Excerpt to read:
----------------
Re: generic plans and "initial" pruning

From: Amit Langote <amitlangote09(at)gmail(dot)com>
To: Tomas Vondra <tomas(at)vondra(dot)me>
Cc: Robert Haas <robertmhaas(at)gmail(dot)com>, Alvaro Herrera <alvherre(at)alvh(dot)no-ip(dot)org>, Andres Freund <andres(at)anarazel(dot)de>, Daniel Gustafsson <daniel(at)yesql(dot)se>, David Rowley <dgrowleyml(at)gmail(dot)com>, PostgreSQL Hackers <pgsql-hackers(at)postgresql(dot)org>, Thom Brown <thom(at)linux(dot)com>, Tom Lane <tgl(at)sss(dot)pgh(dot)pa(dot)us>
Subject: Re: generic plans and "initial" pruning
Date: 2024-12-04 13:34:16
Message-ID: CA+HiwqH8N-SxEB6SysEBsYNgV_KJs66k9Z2SNmqVzbBP-60yWg@mail.gmail.com
Views: Raw Message | Whole Thread | Download mbox | Resend email
Thread:
Lists: pgsql-hackers

Hi Tomas,

On Mon, Dec 2, 2024 at 3:36 AM Tomas Vondra <tomas(at)vondra(dot)me> wrote:
> Hi,
>
> I took a look at this patch, mostly to familiarize myself with the
> pruning etc. I have a bunch of comments, but all of that is minor,
> perhaps even nitpicking - with prior feedback from David, Tom and
> Robert, I can't really compete with that.
----------------
[Item position records]
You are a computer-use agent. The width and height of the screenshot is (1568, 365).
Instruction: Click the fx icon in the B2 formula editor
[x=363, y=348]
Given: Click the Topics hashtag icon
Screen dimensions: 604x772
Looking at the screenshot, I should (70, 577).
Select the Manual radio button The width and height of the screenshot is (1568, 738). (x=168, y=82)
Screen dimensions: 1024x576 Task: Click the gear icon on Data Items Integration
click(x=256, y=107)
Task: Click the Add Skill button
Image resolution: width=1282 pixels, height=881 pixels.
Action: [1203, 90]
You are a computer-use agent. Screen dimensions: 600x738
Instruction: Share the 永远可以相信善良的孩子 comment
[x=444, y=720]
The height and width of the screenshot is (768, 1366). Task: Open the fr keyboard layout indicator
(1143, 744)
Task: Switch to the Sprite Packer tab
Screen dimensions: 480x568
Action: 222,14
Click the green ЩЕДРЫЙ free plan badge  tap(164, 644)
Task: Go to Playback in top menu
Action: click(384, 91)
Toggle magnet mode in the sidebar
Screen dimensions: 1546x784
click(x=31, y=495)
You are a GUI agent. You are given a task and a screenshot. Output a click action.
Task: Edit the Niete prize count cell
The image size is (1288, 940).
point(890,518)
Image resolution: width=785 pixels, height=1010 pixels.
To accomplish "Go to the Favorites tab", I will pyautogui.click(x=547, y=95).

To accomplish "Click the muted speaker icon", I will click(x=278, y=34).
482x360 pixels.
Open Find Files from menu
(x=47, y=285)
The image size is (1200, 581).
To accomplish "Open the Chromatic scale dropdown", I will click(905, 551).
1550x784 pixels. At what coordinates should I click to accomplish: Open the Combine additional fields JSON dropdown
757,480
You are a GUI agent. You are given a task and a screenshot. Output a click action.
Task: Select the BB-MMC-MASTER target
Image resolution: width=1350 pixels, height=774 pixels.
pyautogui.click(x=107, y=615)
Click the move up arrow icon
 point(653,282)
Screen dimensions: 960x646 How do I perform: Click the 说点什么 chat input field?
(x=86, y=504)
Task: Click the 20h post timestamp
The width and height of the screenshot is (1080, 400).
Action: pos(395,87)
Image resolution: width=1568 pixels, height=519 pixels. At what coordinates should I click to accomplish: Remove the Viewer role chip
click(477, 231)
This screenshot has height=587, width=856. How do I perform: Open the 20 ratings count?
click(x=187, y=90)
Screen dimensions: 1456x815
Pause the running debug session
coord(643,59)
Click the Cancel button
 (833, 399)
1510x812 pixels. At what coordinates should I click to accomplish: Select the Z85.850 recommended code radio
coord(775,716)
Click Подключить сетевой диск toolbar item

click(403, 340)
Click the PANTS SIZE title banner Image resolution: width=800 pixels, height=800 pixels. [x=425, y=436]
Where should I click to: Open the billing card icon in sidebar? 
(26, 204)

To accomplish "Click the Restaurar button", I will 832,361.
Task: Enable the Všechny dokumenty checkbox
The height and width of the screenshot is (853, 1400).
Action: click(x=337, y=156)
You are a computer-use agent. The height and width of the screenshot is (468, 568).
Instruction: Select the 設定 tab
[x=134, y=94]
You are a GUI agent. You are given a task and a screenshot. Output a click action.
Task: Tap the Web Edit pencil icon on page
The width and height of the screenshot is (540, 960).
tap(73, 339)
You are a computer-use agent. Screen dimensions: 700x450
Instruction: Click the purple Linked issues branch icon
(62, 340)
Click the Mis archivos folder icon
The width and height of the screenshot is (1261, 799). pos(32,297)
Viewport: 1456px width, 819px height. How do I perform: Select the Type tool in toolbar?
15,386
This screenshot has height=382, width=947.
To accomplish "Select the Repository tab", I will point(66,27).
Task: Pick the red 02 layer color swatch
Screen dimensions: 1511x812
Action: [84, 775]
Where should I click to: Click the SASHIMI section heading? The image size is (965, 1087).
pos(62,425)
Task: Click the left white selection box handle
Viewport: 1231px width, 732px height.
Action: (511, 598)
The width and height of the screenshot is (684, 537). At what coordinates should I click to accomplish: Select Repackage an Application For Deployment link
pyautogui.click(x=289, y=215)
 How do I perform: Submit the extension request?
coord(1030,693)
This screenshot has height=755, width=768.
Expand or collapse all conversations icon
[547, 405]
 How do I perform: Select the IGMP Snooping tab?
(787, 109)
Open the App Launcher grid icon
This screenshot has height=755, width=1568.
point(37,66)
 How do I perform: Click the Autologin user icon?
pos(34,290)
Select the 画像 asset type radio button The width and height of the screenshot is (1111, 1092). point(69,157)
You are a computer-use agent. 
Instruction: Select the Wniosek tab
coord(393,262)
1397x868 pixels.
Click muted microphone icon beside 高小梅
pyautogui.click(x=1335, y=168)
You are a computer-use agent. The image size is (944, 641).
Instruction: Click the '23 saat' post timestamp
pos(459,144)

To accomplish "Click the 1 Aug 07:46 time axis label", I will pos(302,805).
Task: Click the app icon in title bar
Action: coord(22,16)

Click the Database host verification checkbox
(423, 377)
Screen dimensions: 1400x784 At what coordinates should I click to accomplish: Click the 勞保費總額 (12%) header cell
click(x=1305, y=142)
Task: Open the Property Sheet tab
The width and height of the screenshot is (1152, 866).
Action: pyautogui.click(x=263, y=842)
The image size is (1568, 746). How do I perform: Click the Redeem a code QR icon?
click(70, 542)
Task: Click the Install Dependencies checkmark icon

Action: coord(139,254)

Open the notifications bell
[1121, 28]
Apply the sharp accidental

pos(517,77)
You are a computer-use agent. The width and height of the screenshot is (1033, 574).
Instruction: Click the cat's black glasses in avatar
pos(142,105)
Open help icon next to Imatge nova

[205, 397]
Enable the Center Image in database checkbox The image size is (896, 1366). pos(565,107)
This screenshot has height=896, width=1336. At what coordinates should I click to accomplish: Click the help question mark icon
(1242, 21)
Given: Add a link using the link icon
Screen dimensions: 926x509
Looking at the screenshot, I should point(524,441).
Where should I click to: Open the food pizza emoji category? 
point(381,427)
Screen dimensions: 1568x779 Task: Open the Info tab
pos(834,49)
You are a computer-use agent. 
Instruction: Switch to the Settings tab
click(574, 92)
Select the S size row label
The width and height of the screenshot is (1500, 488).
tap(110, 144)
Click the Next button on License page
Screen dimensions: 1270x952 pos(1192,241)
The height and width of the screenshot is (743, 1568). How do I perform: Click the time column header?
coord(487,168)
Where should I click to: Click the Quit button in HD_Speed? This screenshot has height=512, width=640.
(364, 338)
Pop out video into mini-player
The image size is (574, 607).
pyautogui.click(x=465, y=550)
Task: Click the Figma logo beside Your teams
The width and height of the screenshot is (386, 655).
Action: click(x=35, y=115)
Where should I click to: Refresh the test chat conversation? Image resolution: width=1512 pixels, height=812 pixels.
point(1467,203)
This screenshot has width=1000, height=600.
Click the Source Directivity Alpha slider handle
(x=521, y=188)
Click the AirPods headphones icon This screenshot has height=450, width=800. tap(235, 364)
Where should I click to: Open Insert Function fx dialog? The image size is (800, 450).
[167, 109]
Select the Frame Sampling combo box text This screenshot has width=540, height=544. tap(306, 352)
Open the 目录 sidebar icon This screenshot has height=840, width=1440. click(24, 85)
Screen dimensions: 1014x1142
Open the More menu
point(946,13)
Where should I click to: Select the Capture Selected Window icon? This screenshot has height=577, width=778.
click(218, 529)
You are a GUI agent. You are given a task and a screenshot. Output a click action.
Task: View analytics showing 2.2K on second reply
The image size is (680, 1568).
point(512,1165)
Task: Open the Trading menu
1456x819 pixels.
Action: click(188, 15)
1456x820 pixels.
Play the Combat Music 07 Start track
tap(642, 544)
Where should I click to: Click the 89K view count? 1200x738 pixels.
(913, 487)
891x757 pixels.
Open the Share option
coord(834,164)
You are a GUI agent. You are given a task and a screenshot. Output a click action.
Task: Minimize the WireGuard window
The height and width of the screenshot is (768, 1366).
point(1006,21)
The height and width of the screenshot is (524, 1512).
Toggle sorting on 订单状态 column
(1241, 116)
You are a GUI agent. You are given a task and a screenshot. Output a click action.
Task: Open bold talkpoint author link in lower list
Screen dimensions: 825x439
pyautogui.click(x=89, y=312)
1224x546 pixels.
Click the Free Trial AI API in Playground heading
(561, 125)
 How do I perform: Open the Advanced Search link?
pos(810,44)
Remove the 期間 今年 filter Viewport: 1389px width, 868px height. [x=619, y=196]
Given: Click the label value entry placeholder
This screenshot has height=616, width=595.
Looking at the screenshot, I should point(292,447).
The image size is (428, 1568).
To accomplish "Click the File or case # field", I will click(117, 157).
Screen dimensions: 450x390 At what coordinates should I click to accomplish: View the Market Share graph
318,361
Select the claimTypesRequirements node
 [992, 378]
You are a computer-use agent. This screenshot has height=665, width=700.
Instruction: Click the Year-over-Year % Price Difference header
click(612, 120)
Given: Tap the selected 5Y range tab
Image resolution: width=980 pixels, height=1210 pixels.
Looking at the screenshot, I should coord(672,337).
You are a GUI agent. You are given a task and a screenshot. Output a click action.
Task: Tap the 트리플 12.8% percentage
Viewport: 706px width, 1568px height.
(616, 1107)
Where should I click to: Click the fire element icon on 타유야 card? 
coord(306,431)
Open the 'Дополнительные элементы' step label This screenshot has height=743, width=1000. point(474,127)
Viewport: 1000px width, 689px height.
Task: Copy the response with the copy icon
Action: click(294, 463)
----------------
Problems to work on:
a) Say whether each statement agrees with the mailing-list message on generic plans and initial pruning, answering yes or no and quoting the deciding words: (i) The message is addressed to Tomas Vondra. (ii) Tomas Vondra wrote that he had no comments on the patch. (iii) The message belongs to the pgsql-hackers list.
b) Quote the records word for word, starting at their first line and ending at the line that contains "click(x=256, y=107)", with both of those lines included.

Solution set:
a)
(i) Yes: "To: Tomas Vondra <tomas(at)vondra(dot)me>"
(ii) No: "I have a bunch of comments, but all of that is minor,"
(iii) Yes: "Lists: pgsql-hackers"

b)
You are a computer-use agent. The width and height of the screenshot is (1568, 365).
Instruction: Click the fx icon in the B2 formula editor
[x=363, y=348]
Given: Click the Topics hashtag icon
Screen dimensions: 604x772
Looking at the screenshot, I should (70, 577).
Select the Manual radio button The width and height of the screenshot is (1568, 738). (x=168, y=82)
Screen dimensions: 1024x576 Task: Click the gear icon on Data Items Integration
click(x=256, y=107)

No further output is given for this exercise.